Not the end of AI, but the end of poor adoption
In recent weeks, we shared a provocative message across METRICA’s channels: “ChatGPT is dead.”
This is not an announcement of the end of a technology, but a call to attention to a much deeper issue: how many companies are adopting Artificial Intelligence.
AI is already present in the corporate environment. However, in too many organizations its adoption has been fast, fragmented, and poorly governed. The result is not always greater efficiency or innovation, but rather higher risk, rising costs, and limited visibility.
Because the problem is not Artificial Intelligence.
The problem is how it is adopted.
The single‑model myth in corporate AI
One of the most common mistakes in enterprise AI adoption is the belief that one single model can serve every need.
While convenient, this idea is fundamentally flawed.
Today, it is increasingly common to see scenarios such as:
- Teams using different AI tools without coordination
- Strategic decisions based on a single, generic model
- Growing costs that are difficult to justify or measure
- Lack of control, traceability, and long‑term visibility
Every business task has different requirements.
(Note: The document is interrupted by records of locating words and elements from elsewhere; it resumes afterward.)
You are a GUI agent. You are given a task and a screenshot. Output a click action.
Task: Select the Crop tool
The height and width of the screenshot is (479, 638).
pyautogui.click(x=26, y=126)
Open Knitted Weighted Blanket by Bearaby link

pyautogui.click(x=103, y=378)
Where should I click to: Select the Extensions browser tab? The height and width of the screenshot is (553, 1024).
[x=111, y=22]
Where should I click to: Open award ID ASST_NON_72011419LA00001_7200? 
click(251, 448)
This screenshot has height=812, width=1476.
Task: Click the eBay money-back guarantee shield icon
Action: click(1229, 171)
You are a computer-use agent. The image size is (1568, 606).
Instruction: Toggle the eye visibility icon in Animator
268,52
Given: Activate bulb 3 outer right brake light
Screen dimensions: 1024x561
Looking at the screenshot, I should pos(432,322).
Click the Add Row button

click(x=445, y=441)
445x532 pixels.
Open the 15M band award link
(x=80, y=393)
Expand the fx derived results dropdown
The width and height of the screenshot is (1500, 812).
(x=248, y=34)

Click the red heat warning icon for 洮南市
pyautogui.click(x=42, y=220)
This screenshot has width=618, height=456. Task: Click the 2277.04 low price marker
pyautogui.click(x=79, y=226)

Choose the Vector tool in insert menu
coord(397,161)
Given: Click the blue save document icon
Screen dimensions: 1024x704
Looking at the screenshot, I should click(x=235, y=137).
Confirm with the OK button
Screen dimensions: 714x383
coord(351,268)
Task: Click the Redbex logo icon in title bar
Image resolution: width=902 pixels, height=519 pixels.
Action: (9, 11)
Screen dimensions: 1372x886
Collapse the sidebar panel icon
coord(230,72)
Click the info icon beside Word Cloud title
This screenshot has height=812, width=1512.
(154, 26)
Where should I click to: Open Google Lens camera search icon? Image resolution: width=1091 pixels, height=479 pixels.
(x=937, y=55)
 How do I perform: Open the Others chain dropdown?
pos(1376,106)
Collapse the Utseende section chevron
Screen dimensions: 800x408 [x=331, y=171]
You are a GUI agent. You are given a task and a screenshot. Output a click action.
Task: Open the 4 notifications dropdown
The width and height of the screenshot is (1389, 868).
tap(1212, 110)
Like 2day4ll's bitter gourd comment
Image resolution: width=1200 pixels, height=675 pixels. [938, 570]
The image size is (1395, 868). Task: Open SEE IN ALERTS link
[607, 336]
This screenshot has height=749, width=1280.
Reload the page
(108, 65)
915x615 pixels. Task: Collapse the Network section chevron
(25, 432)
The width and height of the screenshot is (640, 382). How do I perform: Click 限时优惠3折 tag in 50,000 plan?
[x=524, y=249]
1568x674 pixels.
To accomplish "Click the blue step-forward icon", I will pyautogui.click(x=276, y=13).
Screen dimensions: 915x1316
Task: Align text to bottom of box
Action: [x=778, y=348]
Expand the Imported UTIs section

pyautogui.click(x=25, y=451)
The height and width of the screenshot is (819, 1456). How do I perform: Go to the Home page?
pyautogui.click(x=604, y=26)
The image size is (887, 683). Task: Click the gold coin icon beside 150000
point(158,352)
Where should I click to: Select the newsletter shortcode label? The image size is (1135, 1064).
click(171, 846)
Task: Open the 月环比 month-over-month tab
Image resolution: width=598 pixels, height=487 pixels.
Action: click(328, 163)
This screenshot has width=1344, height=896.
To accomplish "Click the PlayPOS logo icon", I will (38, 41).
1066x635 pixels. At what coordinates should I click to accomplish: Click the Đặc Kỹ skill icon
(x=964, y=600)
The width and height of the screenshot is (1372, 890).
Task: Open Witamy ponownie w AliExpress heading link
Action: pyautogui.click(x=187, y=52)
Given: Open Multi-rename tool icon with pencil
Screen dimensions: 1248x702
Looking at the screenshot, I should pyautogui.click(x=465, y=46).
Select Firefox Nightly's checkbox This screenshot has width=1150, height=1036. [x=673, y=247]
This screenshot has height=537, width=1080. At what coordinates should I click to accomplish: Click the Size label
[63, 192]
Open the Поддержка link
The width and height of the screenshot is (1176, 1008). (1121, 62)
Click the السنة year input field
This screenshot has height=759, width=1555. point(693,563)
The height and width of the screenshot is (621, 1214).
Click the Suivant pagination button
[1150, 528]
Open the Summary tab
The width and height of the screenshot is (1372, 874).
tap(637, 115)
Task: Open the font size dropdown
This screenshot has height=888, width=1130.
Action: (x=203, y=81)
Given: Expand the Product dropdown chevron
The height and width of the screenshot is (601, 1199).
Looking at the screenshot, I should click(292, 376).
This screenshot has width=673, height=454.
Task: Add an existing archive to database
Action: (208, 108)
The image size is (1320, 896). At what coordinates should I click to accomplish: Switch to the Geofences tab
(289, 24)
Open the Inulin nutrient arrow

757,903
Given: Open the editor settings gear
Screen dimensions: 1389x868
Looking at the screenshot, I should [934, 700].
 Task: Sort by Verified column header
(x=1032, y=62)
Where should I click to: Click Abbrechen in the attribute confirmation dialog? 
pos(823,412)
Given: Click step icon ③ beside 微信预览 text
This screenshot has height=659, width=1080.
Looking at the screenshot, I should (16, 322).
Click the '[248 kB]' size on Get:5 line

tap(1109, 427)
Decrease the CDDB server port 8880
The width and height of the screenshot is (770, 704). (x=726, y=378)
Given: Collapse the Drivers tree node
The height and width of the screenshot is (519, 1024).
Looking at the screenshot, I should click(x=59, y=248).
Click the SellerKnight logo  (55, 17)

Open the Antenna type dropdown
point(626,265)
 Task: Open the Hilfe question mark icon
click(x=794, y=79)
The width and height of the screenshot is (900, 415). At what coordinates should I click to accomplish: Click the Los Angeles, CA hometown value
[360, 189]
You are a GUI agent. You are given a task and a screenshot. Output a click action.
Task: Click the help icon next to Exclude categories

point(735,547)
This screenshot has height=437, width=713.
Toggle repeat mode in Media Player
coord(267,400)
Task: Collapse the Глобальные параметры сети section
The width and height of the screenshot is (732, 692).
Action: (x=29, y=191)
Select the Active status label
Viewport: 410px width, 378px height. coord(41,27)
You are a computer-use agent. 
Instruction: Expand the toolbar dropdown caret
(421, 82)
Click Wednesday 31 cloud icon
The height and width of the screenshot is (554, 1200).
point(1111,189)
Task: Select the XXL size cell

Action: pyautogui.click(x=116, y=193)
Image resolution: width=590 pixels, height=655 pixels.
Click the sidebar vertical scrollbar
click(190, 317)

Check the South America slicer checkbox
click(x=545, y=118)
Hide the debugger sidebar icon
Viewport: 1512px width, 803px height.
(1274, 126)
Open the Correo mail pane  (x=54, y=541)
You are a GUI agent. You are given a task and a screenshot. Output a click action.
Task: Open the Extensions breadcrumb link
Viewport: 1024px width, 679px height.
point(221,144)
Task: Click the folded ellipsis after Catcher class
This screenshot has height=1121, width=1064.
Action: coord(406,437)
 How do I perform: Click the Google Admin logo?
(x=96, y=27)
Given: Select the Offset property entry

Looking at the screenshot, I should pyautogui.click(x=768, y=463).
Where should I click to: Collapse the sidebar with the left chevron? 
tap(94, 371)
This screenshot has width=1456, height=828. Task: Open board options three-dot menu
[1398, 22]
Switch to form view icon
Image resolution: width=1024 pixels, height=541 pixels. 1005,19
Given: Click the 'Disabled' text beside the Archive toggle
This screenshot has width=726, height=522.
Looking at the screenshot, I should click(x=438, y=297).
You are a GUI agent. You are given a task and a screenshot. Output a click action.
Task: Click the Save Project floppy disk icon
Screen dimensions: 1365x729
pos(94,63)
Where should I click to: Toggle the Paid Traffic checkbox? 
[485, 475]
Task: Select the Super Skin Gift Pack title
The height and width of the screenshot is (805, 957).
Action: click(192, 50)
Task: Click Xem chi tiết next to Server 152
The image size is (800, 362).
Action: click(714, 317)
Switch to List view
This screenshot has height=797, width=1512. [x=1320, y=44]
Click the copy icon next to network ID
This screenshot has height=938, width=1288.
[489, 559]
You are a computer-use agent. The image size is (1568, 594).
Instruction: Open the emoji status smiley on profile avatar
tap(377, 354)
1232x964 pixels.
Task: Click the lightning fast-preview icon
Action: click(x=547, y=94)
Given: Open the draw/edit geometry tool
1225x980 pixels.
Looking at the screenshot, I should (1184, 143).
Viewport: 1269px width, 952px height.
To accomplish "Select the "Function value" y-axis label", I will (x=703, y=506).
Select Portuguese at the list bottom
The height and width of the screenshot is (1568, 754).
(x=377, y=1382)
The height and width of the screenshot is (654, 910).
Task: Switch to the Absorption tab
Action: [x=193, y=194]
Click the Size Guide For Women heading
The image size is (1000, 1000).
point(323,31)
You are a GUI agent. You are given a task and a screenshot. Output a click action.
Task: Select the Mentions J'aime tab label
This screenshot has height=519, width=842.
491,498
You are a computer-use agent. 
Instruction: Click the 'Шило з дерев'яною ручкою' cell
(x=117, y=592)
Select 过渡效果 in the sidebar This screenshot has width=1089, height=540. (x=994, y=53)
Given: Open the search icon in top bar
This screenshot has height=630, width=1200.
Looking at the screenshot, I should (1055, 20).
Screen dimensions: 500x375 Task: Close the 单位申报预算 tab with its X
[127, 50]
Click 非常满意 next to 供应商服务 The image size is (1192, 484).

Cost, speed, accuracy, privacy, and level of control are not the same across all use cases. Forcing a single model to cover everything leads to rigid and unsustainable solutions.
A fragile decision with long‑term risks
Choosing a single AI tool may seem like a simple decision at first. In reality, it is a fragile one for several reasons:
- Technology evolves faster than any contract
- Rigidity limits innovation and adaptability
- Legal, security, and compliance risks often appear when it is already too late
In today’s environment, where regulation is advancing and AI usage is accelerating, these decisions can seriously compromise organizations.
Adopting AI is not about speed, it’s about doing it right
At METRICA, we believe in a simple principle: innovation is not about adopting faster, but adopting better.
Corporate AI should be designed as a system, not as an isolated tool. This requires:
- Governance and control from the outset
- Data security and privacy
- Traceability of usage and impact
- A long‑term strategic vision
Only then can Artificial Intelligence become a real and sustainable competitive advantage.